Task: If a line in the entries contains the word "will", list it.

Recorded data:
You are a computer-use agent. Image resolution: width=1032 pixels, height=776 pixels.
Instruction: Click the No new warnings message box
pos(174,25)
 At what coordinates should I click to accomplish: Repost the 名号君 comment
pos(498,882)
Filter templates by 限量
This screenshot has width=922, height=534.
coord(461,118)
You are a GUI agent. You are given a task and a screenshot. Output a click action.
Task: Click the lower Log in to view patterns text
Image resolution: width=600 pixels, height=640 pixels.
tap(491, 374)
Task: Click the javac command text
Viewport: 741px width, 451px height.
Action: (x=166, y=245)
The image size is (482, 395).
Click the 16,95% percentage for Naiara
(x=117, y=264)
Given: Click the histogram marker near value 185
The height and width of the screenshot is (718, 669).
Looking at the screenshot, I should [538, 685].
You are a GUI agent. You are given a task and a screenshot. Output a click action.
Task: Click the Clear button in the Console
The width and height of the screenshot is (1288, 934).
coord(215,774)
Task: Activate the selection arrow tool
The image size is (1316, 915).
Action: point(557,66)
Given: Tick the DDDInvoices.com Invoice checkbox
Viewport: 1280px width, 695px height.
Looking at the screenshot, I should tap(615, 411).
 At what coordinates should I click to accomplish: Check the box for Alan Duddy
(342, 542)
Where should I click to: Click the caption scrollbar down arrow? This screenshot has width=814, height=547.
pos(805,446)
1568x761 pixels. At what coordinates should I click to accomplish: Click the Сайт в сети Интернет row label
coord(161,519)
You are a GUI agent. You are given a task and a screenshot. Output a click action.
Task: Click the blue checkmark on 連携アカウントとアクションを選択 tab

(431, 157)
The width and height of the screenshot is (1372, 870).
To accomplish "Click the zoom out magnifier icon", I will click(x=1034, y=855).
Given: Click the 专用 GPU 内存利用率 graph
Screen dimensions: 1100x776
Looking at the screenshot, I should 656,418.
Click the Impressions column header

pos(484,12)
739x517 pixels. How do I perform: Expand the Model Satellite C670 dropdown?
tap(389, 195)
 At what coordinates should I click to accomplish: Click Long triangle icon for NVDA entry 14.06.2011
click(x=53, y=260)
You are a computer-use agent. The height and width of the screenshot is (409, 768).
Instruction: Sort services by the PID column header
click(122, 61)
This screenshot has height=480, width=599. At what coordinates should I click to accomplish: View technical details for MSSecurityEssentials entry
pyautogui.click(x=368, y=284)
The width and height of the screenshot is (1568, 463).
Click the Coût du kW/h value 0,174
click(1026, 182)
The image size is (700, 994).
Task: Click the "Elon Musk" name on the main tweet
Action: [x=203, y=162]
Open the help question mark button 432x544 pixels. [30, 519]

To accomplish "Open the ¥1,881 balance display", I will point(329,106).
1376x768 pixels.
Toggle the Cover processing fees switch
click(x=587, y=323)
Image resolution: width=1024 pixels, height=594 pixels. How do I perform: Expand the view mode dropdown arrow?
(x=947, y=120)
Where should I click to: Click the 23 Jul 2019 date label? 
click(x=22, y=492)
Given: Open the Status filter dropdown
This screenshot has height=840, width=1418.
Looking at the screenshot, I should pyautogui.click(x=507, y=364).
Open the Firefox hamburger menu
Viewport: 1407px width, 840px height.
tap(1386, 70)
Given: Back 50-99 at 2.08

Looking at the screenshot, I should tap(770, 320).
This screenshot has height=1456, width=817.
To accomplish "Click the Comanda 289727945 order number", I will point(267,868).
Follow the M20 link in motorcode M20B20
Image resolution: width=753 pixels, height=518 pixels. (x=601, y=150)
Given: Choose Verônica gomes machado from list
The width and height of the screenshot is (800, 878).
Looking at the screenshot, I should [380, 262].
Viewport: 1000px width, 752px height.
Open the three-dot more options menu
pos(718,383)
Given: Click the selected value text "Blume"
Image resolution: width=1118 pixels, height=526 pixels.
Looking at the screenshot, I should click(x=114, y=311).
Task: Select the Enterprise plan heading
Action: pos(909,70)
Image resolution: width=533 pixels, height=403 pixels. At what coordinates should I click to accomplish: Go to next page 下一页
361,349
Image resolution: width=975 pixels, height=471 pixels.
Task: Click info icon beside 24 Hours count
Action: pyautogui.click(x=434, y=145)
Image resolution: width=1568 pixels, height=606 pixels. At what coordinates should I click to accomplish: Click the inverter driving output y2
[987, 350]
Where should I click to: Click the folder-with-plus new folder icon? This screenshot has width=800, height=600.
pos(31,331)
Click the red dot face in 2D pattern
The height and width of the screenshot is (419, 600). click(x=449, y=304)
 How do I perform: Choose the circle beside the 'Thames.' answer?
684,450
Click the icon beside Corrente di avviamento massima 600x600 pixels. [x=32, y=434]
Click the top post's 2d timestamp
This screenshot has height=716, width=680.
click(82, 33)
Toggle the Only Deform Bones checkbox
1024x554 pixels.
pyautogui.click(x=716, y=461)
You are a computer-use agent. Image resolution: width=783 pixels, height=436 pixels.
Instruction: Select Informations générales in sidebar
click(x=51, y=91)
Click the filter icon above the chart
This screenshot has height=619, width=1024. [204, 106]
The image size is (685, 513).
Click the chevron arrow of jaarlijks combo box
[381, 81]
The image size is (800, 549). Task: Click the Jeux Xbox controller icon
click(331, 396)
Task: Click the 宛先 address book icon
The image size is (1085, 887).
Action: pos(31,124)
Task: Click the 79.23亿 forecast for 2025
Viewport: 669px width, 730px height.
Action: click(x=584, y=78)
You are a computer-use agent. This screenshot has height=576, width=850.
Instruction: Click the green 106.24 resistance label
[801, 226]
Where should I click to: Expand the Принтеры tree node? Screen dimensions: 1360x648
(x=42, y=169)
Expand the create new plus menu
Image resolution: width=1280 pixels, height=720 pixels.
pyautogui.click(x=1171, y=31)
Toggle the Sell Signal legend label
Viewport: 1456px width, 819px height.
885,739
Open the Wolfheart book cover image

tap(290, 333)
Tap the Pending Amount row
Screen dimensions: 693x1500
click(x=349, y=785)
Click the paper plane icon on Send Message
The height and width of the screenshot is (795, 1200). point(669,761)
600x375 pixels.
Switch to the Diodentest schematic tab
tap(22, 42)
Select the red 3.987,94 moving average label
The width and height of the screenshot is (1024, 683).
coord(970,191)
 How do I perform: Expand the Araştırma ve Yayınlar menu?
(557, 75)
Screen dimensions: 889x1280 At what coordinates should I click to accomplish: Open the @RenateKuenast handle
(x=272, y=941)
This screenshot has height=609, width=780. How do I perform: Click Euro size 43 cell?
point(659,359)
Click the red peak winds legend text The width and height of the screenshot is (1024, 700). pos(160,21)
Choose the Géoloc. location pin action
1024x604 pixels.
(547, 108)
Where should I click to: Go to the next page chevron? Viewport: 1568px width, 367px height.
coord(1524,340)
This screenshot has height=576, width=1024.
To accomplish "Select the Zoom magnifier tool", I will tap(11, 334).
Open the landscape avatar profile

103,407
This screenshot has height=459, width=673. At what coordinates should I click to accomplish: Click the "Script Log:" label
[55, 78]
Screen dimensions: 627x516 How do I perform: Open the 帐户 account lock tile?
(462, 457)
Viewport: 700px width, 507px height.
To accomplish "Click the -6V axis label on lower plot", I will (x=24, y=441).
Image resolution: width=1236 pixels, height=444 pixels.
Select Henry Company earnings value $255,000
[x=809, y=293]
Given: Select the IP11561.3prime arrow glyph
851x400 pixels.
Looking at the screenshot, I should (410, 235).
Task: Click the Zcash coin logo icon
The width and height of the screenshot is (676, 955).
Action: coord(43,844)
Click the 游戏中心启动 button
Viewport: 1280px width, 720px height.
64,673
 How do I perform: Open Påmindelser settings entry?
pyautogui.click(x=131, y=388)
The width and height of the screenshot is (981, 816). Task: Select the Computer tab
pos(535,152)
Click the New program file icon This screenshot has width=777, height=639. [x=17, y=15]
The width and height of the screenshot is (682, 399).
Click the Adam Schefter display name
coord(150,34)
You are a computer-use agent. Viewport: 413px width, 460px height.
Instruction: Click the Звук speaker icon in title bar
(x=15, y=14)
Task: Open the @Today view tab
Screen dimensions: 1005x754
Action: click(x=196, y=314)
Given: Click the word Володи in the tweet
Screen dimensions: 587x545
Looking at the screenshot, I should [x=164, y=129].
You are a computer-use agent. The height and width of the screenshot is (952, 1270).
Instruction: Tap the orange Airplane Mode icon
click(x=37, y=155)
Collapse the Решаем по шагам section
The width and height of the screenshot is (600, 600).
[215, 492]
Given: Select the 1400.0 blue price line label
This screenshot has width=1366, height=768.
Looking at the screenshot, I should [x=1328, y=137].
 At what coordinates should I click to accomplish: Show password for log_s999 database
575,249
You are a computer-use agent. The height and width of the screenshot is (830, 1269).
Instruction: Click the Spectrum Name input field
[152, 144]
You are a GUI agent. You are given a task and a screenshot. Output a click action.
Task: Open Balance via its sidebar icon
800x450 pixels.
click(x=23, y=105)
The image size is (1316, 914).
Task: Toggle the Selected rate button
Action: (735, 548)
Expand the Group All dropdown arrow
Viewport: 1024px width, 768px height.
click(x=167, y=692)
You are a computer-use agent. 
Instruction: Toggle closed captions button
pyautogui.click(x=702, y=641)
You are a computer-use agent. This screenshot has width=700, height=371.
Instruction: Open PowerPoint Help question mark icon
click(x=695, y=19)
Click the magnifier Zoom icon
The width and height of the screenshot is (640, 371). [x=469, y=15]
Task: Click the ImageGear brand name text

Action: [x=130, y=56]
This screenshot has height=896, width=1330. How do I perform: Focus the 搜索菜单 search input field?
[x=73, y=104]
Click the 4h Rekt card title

Output of the task:
To accomplish "Click the zoom out magnifier icon", I will click(x=1034, y=855).
To accomplish "Open the ¥1,881 balance display", I will point(329,106).
To accomplish "Click the Comanda 289727945 order number", I will point(267,868).
To accomplish "Select the Zoom magnifier tool", I will tap(11, 334).
To accomplish "Click the -6V axis label on lower plot", I will (x=24, y=441).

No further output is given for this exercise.